Requirements for the Ethereum Network¶
The Canton Ethereum integration is currently tested with the QBFT consensus protocol as illustrated in the demo. Other setups are possible, but they should fulfill the following requirements:
- The Ethereum client Hyperledger Besu (version in
release notes tested, but any sibling subminor version should be OK) should be used and expose
the RPC HTTP APIs
ETH
,TXPOOL
, andWEB3
. - Currently, a free gas network is required. This means setting the gas price to zero.
- The block size limit (often measured in gas, and sometimes referred to as the ‘gas limit’) must be larger than any message to be sequenced. It is recommended to set this parameter as high as possible.
- The contract size limit must be big enough for the Canton Ethereum sync domain to store all required states for sequencing messages. It is recommended to set this parameter as high as possible.
- Proof of authority protocols are recommended over proof of work.
- Currently, consensus protocols must have immediate finality. This means that ledger forks should not occur with the chosen consensus protocol.

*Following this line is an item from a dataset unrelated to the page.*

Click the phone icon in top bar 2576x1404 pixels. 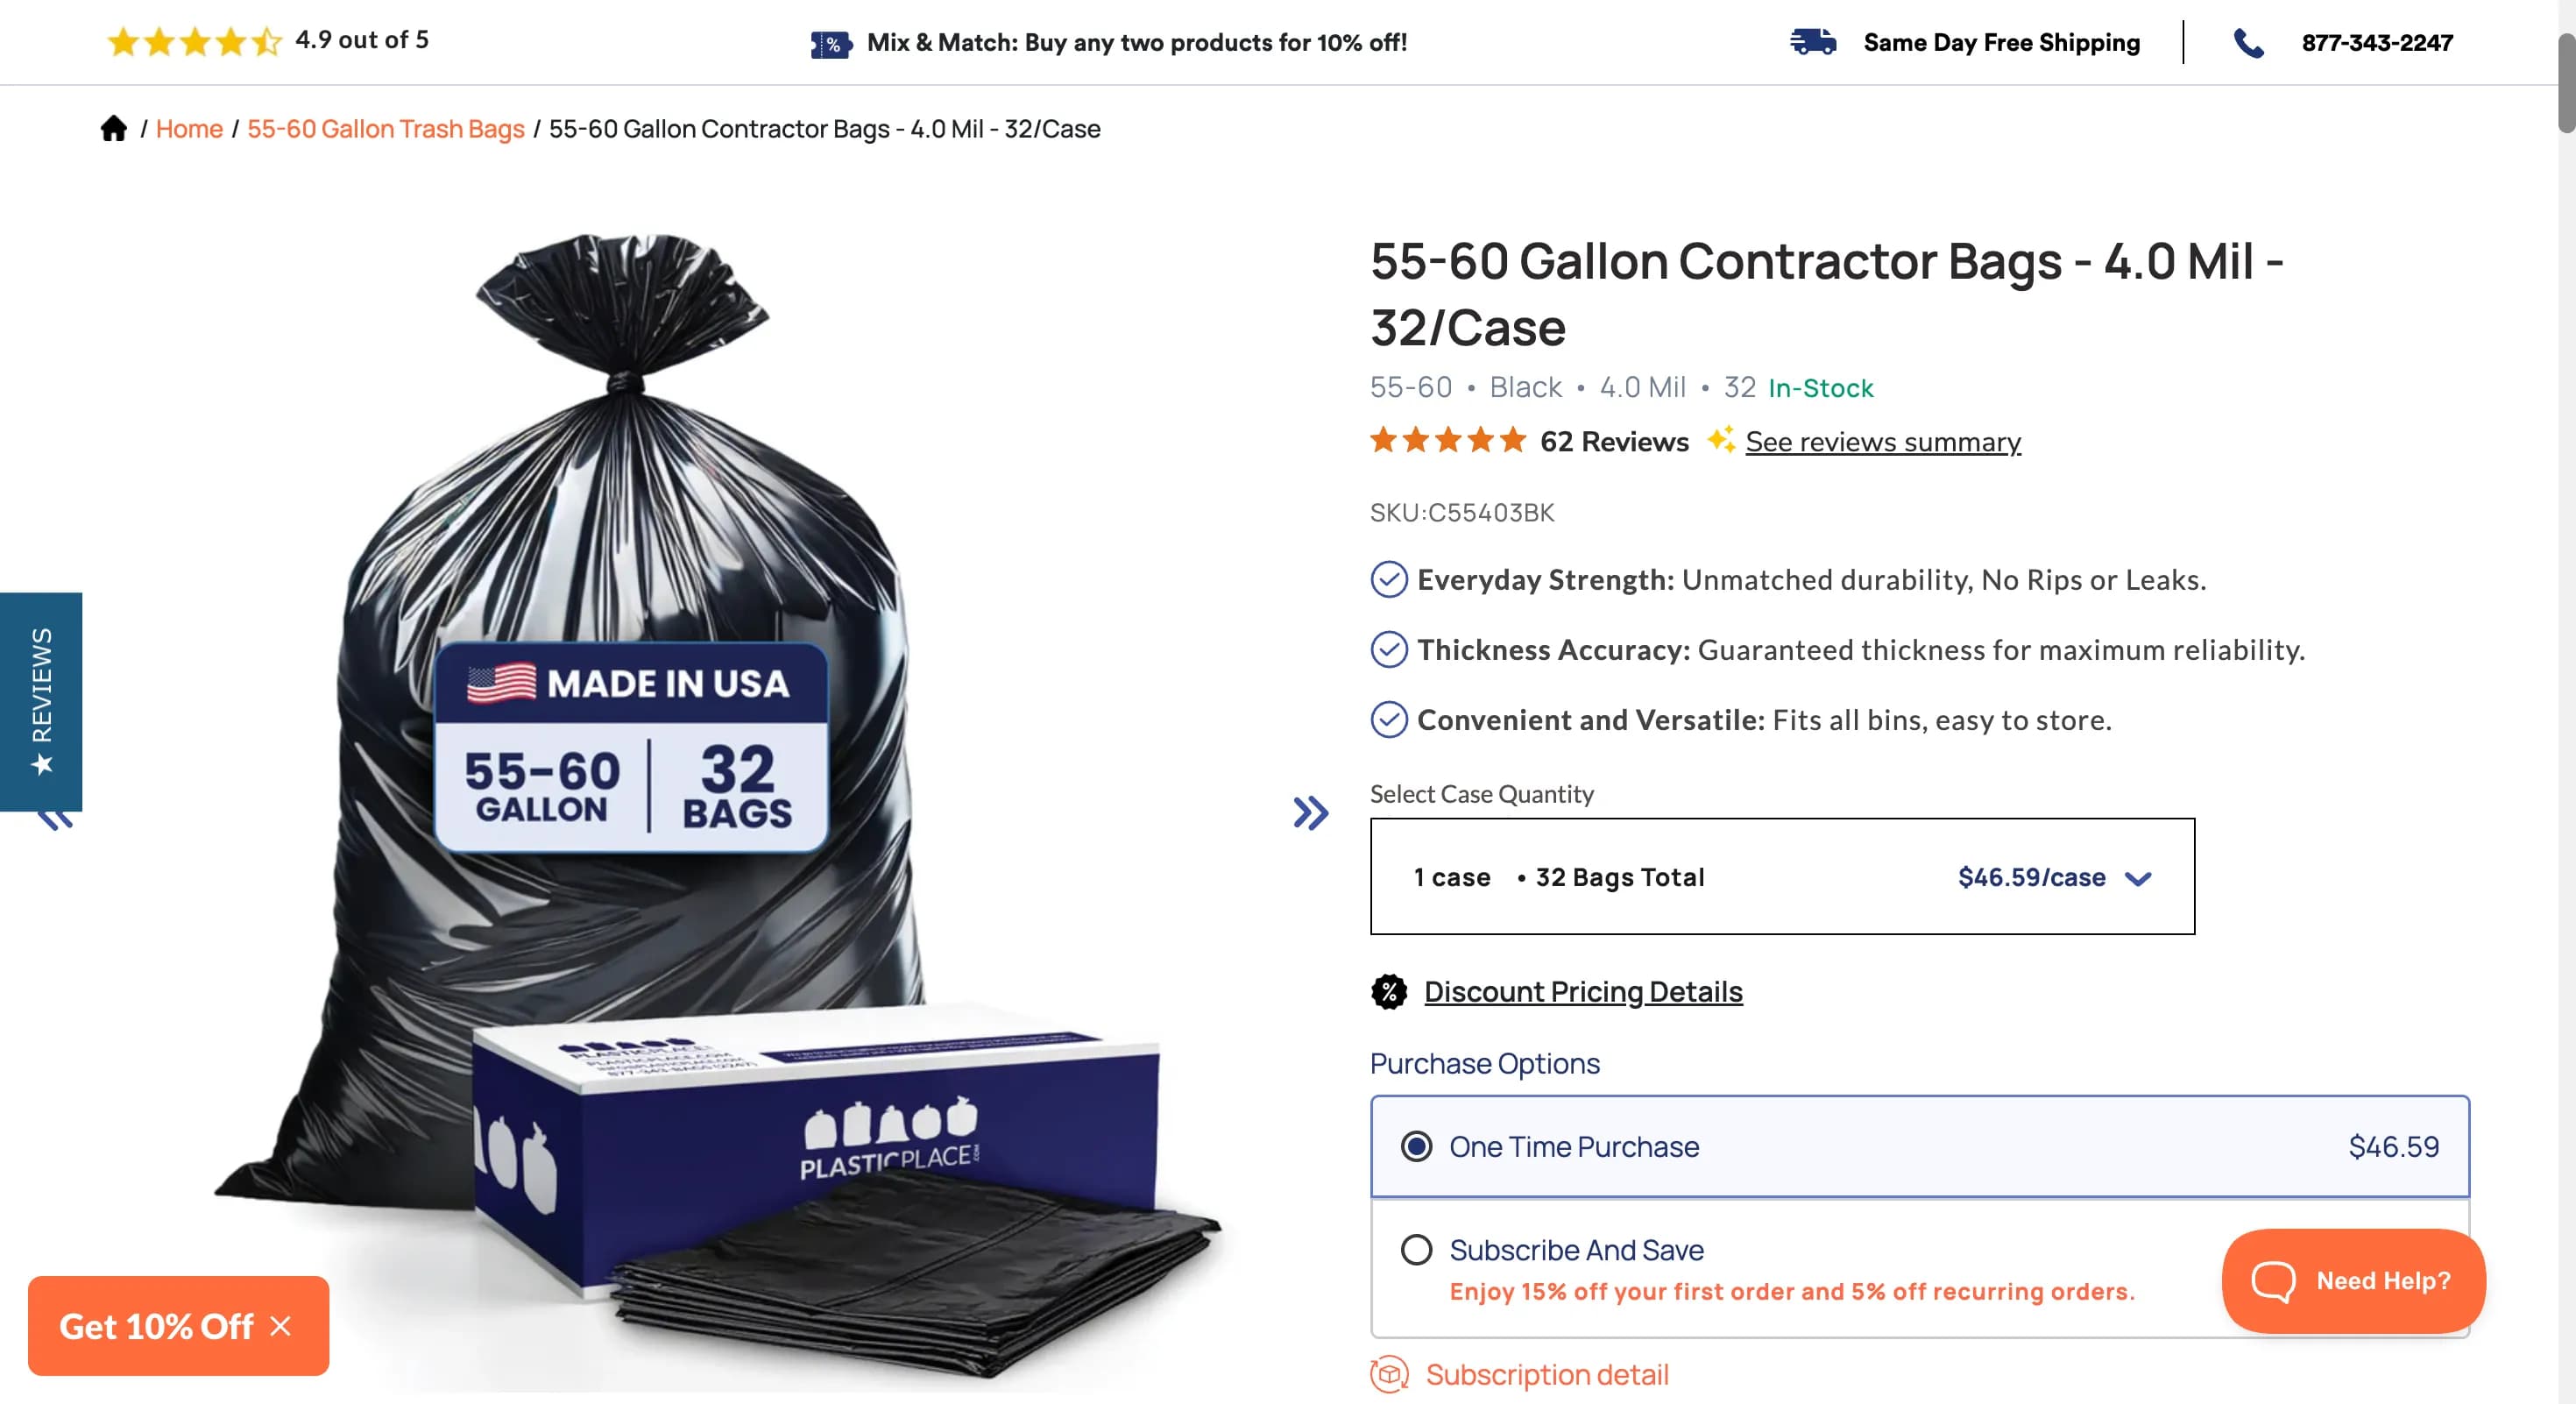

Furthermore, we also have some suggestions to improve throughput and latency irrespective of the choice of Ethereum client.
Throughput¶
Generally, the throughput of a Canton system using Ethereum-based sequencers is limited by the throughput of the Ethereum client. Thus, if an Ethereum-based sequencer does not deliver the desired throughput, the throughput and deployment of the Ethereum clients should be optimized in the first instance. For Besu performance optimization, some recommendations can be found in the Besu documentation - in particular, it is crucial to use a fast storage media.
Latency¶
Within a Canton transaction, there are three sequential sequencing steps, that is, a single Canton transaction leads to at least three sequential messages sent to the sequencer.
This is illustrated, e.g., in the message sequence diagram of the Canton 101 section.
As a result, a Canton transaction also leads to at least three Ethereum transactions within three different blocks.
Thus, to achieve relatively low latencies, the Ethereum network networks must be configured with a frequent block mining frequency (configured via blockperiodseconds
in Besu)
and ideally co-located with the Canton sequencer node. A block mining frequency of at
least one block per second is recommended.
Trust Properties of the Ethereum Sequencer Integration¶
The demo integration uses two participants and two different Ethereum Sequencer nodes. Each participant chooses its preferred Ethereum Sequencer node, and this node performs reads and writes on behalf of the participant. Therefore, each participant must trust its chosen Ethereum Sequencer node. Additionally, each participant must trust some proportion of the nodes in the Ethereum network as determined by the consensus protocol.
High Availability¶
The Ethereum sequencer currently supports connecting to just one Ethereum client node. The sequencer node monitors its dependencies and signals to its users any potential issue that would prevent it from operating correctly.
The health information is exposed as a Grpc Health service; sequencer clients use this in order to determine whether a sequencer is usable or or not. The health state is also included in the sequencer status accessible on the Admin API. In order to benefit from higher availability, clients must connect to multiple sequencers such that they can fail over automatically to healthy sequencers once some of them become unhealthy.
The following health checks are implemented:
- Can the sequencer node connect and read from the Ethereum RPC API by calling the eth_synching method and check whether a result can be obtained?
- Can the sequencer node connect to its database?